Corruption also affects the various components of sports activities (referees, players, medical and laboratory staff involved in anti-doping controls, members of national sport federation and international committees deciding about the allocation of contracts and competition places). The recent Common Wealth Games Scam in India is one of its burning examples.
Fighting Against Corruption:
There are many forms of corrupt practices affecting us in many ways. Measuring corruption statistically is difficult if not impossible due to the illicit nature of the transaction and imprecise definitions of corruption. While "corruption" indices first appeared in 1995 with the Corruption Perceptions Index CPI, all of these metrics address different proxies for corruption, such as public perceptions of the extent of the problem.

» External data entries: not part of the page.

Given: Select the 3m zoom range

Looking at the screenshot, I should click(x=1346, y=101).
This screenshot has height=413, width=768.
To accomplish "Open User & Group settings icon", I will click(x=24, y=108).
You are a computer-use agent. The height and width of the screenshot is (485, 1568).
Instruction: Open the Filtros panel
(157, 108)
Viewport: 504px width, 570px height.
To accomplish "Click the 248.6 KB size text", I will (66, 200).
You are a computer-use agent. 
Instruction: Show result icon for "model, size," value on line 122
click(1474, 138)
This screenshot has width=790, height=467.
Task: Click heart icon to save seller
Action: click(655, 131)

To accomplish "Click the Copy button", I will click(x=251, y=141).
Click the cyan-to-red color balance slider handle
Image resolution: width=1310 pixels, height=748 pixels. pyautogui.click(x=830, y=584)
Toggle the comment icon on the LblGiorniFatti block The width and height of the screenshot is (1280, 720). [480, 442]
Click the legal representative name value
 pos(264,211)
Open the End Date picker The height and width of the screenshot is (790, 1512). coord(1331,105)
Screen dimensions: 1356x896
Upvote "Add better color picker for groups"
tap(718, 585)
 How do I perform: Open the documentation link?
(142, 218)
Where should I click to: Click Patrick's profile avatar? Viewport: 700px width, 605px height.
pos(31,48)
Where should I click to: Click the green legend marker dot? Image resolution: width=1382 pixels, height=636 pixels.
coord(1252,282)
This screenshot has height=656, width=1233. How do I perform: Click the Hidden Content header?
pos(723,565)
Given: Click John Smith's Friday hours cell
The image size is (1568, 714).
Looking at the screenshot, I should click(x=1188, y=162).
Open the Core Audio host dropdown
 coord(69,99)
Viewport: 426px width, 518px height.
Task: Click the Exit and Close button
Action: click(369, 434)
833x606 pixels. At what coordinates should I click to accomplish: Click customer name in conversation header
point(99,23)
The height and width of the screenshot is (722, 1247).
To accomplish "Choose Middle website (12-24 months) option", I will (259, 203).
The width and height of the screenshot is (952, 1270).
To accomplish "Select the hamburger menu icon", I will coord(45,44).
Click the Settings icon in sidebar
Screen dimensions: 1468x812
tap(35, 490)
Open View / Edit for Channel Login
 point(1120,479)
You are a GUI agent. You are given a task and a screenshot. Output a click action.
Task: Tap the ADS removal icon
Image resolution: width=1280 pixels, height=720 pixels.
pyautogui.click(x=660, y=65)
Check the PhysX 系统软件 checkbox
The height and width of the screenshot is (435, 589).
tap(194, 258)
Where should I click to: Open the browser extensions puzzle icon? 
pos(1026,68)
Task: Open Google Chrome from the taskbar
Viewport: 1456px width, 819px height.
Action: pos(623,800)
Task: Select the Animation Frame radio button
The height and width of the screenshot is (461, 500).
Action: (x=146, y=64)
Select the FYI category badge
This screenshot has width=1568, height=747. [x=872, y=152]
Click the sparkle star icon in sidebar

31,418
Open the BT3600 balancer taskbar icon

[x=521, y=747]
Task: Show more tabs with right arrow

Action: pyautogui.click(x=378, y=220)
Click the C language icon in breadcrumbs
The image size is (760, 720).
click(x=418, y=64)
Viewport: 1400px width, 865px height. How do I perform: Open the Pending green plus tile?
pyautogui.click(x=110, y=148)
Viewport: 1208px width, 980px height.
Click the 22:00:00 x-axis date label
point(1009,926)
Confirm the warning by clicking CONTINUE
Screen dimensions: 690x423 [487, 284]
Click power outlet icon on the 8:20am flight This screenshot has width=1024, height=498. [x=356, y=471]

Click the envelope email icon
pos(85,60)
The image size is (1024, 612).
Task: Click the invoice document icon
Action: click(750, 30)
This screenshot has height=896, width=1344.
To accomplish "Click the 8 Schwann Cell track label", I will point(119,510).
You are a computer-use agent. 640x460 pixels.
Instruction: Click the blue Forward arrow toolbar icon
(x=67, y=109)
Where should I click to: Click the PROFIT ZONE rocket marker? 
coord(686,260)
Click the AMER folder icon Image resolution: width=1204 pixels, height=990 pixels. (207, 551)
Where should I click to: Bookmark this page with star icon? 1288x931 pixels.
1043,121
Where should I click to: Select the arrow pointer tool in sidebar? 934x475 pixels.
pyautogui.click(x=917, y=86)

Transparency International, an anti-corruption NGO, pioneered this field with the CPI, first released in 1995. This work is often credited with breaking a taboo and forcing the issue of corruption into high level development policy discourse. Transparency International currently publishes three measures, updated annually: a CPI (based on aggregating third-party polling of public perceptions of how corrupt different countries are); a Global Corruption Barometer (based on a survey of general public attitudes toward and experience of corruption); and a Bribe Payers Index, looking at the willingness of foreign firms to pay bribes. The Corruption Perceptions Index is the best known of these metrics, though it has drawn much criticism and may be declining in influence.
The World Bank collects a range of data on corruption, including survey responses from over 100,000 firms worldwide and a set of indicators of governance and institutional quality. Moreover, one of the six dimensions of governance measured by the Worldwide Governance Indicators is Control of Corruption, which is defined as "the extent to which power is exercised for private gain, including both petty and grand forms of corruption, as well as 'capture' of the state by elites and private interests." While the definition itself is fairly precise, the data aggregated into the Worldwide Governance Indicators is based on any available polling: questions range from "is corruption a serious problem?" to measures of public access to information, and not consistent across countries.